Beauty in the Beast is a studio album from the American keyboardist and composer Wendy Carlos, released in 1986 on Audion Records, her first for a different label other than Columbia Records since 1968. The album uses alternate musical tunings and scales, influenced by jazz and world music. On the back she includes a quote by Van Gogh: "I am always doing what I cannot do yet, in order to learn how to do it."

As the liner notes state, the entire album is synthesized, meaning that, "All the music and sounds heard on this recording were directly digitally generated. This eliminates all the limitations of microphones, the weak link necessary in nearly all other digital recordings, including those that use 'sampling' technologies."[1]

Track listing

No.

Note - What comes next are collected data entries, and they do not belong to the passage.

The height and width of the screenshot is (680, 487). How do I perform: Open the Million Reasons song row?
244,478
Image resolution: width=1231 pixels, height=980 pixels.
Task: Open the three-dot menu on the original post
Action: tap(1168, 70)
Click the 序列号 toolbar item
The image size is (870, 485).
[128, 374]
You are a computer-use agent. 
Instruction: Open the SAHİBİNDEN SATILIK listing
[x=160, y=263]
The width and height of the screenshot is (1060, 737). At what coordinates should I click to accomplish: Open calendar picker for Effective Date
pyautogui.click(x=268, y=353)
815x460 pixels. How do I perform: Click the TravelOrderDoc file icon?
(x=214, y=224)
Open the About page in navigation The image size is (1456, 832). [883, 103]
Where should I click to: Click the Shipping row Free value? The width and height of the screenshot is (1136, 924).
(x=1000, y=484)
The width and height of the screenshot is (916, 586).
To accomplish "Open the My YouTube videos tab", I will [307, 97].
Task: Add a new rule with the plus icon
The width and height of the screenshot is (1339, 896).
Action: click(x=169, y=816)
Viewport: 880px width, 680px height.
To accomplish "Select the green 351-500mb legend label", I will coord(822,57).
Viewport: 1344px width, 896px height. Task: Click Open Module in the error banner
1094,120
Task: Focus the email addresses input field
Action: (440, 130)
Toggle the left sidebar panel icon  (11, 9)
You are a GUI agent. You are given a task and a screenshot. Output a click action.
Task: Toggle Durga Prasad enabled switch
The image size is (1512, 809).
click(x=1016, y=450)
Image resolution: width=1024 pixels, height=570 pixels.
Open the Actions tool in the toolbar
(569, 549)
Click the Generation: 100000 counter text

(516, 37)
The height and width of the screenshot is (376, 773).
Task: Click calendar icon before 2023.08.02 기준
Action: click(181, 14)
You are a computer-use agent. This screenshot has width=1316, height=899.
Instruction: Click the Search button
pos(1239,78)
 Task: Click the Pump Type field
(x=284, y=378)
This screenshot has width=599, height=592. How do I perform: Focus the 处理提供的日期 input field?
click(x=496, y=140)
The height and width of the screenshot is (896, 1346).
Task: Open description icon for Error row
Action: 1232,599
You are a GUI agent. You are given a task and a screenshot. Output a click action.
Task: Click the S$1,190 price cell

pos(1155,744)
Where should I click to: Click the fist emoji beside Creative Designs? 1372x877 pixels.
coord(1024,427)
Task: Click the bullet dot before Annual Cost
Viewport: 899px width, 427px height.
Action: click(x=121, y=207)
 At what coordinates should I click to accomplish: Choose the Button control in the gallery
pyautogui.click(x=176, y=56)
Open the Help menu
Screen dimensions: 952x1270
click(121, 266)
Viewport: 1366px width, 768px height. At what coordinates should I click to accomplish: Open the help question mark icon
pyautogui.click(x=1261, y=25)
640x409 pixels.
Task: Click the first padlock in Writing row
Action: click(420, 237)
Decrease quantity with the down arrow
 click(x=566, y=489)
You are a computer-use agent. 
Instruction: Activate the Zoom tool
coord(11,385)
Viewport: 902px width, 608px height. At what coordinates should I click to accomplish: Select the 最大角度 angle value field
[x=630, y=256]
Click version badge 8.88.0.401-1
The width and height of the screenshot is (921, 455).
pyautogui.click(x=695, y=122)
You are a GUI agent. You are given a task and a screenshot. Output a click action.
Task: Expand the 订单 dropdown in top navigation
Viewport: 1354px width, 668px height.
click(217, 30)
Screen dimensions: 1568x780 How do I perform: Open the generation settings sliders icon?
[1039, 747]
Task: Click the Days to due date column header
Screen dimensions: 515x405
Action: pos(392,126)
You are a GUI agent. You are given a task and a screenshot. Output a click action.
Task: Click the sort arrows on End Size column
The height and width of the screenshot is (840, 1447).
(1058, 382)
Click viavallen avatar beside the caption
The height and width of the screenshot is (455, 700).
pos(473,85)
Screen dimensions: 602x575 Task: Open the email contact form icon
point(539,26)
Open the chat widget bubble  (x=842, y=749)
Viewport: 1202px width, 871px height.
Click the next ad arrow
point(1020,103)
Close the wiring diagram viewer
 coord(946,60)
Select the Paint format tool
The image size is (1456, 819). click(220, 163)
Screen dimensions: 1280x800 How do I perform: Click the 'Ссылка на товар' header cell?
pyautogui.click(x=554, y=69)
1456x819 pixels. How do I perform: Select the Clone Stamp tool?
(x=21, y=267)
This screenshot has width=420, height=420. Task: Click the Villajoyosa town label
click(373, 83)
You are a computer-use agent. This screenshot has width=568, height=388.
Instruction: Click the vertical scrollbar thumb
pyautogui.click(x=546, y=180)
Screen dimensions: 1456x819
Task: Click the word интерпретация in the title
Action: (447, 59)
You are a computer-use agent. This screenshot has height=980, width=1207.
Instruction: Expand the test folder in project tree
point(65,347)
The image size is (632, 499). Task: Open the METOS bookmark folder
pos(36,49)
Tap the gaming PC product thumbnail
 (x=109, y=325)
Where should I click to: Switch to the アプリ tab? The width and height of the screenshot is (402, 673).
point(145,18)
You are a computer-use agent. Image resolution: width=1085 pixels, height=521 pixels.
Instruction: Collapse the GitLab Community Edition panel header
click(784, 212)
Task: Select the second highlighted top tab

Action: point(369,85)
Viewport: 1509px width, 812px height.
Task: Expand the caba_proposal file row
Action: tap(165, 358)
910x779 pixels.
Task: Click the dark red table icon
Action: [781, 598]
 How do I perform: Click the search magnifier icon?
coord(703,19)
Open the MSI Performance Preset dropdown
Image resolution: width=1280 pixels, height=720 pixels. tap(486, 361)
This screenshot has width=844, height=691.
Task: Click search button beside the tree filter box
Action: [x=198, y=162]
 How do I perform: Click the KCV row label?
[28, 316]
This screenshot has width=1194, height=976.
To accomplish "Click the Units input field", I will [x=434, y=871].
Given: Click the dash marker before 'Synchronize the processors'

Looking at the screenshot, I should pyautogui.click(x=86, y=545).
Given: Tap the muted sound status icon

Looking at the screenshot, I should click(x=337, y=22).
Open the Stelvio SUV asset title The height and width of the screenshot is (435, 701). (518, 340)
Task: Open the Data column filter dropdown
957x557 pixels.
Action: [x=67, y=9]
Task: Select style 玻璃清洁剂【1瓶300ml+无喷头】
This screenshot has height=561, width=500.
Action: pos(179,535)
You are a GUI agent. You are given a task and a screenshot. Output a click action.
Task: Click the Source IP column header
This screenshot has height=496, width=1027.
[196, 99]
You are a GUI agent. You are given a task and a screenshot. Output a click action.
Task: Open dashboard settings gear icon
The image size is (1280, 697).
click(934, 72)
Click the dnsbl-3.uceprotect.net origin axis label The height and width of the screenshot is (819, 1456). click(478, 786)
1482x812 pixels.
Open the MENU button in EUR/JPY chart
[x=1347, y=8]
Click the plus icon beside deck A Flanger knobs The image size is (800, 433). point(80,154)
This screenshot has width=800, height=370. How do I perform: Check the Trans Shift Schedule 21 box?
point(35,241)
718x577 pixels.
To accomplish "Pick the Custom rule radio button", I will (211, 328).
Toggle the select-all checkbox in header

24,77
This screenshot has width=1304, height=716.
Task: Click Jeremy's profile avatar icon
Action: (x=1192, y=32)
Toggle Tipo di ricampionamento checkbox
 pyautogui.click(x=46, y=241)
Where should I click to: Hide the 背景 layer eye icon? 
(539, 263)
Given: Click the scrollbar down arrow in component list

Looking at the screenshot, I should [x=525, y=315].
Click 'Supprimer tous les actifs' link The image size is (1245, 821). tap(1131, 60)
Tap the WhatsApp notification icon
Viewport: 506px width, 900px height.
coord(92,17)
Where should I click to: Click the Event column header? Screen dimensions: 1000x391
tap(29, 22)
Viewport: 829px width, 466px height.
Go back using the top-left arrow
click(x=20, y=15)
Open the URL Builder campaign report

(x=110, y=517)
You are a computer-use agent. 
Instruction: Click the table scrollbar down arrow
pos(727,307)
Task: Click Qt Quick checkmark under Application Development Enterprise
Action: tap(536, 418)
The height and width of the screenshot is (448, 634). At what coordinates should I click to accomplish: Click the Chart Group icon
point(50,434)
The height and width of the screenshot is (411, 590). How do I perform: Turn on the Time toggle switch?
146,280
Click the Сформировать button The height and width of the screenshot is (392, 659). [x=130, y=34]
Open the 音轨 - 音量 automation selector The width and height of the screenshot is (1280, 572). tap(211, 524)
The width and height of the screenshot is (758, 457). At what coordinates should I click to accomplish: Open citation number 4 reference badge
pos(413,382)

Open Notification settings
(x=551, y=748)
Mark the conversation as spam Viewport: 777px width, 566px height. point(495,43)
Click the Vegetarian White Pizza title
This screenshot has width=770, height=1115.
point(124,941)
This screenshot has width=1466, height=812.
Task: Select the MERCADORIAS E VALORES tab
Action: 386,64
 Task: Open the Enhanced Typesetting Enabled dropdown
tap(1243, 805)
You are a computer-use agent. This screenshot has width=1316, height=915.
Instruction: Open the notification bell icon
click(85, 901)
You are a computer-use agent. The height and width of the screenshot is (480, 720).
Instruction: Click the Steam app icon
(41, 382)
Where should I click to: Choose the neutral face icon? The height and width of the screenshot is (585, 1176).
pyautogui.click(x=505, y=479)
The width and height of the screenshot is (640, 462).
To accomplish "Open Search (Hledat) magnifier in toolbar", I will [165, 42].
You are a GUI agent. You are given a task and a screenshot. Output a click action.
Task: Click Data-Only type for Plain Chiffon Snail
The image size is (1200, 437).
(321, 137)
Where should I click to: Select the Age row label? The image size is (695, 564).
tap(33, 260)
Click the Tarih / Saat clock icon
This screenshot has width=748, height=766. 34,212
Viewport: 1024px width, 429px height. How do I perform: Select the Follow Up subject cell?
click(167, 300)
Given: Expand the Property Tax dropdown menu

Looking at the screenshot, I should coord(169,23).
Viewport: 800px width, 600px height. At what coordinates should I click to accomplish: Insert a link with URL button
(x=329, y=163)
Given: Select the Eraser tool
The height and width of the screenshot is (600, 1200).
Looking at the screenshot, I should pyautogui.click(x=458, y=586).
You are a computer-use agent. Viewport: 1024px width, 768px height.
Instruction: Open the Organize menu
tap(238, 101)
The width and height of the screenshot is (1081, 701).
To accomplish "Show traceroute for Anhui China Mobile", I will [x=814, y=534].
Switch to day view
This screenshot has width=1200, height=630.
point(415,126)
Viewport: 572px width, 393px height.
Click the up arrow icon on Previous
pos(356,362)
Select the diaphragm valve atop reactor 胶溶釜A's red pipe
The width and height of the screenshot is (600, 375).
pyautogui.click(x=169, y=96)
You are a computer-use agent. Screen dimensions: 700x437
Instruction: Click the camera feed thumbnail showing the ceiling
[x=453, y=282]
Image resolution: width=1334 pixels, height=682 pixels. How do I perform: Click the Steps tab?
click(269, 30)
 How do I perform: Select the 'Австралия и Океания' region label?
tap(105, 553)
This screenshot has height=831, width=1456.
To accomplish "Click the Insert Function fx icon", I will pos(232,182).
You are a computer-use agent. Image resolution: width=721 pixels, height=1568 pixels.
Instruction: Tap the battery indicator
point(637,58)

Title Musical content Length
1. "Incantation"   "tritone rich" 6:46
2. "Beauty In The Beast"   Beta and Alpha scales 3:58
3. "Poem For Bali"   Pelog and Slendro tunings 17:41
4. "Just Imaginings"   Harmonic Scale with modulation 12:06
5. "That's Just It"   Harmonic Scale, jazz 3:37
6. "Yusae-Aisae" (pronounced "You say I say") Harmonic Scale, "Hollywoodesque Mid-Eastern marketplace" 3:13
7. "C'est Afrique"   African rhythm 6:14
8. "A Woman's Song"   Bulgarian Sheperdess's "Izel je Delyo Hajdutin" with tambura and dilruba, instead of Bulgarian bagpipes, appropriate raga tuning, western horns, crotales, and several hybrid timbres 4:08
Total length:
57:41

Reviews

Dave Benson wrote, "it seems that for most users of synthesizers the extra freedom has not had much effect, in the sense that most music involving synthesizers is written using the equal tempered twelve tone scale. A notable exception is Wendy Carlos, who has composed a great deal of music for synthesizers using many different scales. [Benson] particularly recommend[s] Beauty in the Beast...(SYNCD 200, Audion, 1986, Passport Records, Inc.)."[2]

"The music on this album cuts through a lot of the conventions and restraints that were used as frameworks for previous releases: instrumentation, tonality, and scaling, to name just a few."[3]

References

  1. Carlos, Wendy (2000/1986). "Liner notes", Beauty in the Beast. ESD 81552.
  2. Benson, Dave (2006). Music: A Mathematical Offering, p.207. ISBN 0-521-85387-7.
  3. "Beauty in the Beast", AllMusic.com.